Quanto aos assuntos abordados, o destaque ficou para saúde e medicina, que despontaram em todos os jornais, chegando a 57% dos textos do La Nación, da Argentina. “Medicina e saúde são temas que os editores consideram de interesse do público”, explica Massarani. A pesquisadora constatou também que predominam textos de agências de notícia e que os cientistas são as principais fontes das matérias.
“Quase todos os jornais apresentam uma visão muito positiva da ciência, algo que foi confirmado pelos editores”, diz Massarani. A editora do jornal El Nacional, da Venezuela, atribui o fato à própria origem do jornalismo científico em seu país, que surgiu para promover a ciência. Outros dados revelam que os benefícios da ciência estão muito mais presentes nas matérias do que as controvérsias e os riscos (apontados em menos de 9% dos textos). Outras características reveladas pela pesquisa apontam a ciência apresentada como resultado do trabalho de apenas um único indivíduo. Além disso, quando publicada em uma seção específica, a ciência é desvinculada de seu contexto. “Em outras seções é que se fala dos interesses econômicos e das questões sociais vinculadas à ciência”, completa Massarani.

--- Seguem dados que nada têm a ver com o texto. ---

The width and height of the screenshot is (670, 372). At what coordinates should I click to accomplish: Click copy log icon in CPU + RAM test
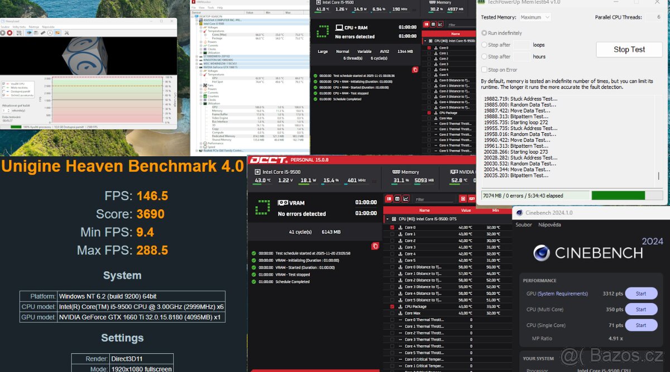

“O que observamos é uma fragilidade do jornalismo científico, que existe, muitas vezes, por iniciativas pessoais e recebe pouco apoio por parte do governo e dos próprios jornais”, conclui ela. As pesquisas continuam agora com a análise dos dados relativos ao segundo semestre de 2006. Massarani ainda não chegou a uma conclusão sobre a existência de um jornalismo científico próprio da América Latina, mas acredita que, muito do que se faz hoje, está mais vinculado à orientação editorial do próprio jornal e, principalmente, ao trabalho e as visões do editor.
Cidadania e políticas públicas
Em sua primeira edição, o Congreso Iberoamericano de Ciudadanía y Políticas Públicas en Ciencia y Tecnologíaocorre entre os dias 05 e 08 de fevereiro, no Centro de Humanidades e Ciências Sociais de Madrid. O objetivo mais amplo do encontro é a discussão de questões teóricas e metodológicas de distintos temas relacionados à ciência e tecnologia, como percepção social, cultura científica e participação pública. Como meta principal está a promoção de mais interação entre ciência e sociedade e o fortalecimento das políticas públicas de ciência e tecnologia nos países iberoamericanos. Para isso estão presentes no evento pesquisadores de treze países: Espanha, Portugal, Brasil, Argentina, México, Venezuela, Colômbia, Cuba, Peru, Equador, Chile, Costa Rica e Uruguai.
O congresso é idealizado e organizado pela Fundação Espanhola para a Ciência e Tecnologia (FECYT), pela Organização dos Estados Iberoamericanos (OEI), pelo centro REDES, sede da Rede Iberoamericana de Indicadores de Ciência e Tecnologia (RICYT) e pelo Conselho Superior de Investigação Científica (CSIC), da Espanha.
Além de Massarani, também estão presentes Ildeu de Castro Moreira, do Departamento de Popularização e Difusão da Ciência e Tecnologia do Ministério da Ciência e Tecnologia, e Carlos Vogt, secretário de Educação Superior do Estado de São Paulo, que realiza a conferencia de encerramento do congresso, na tarde de sexta (08/2).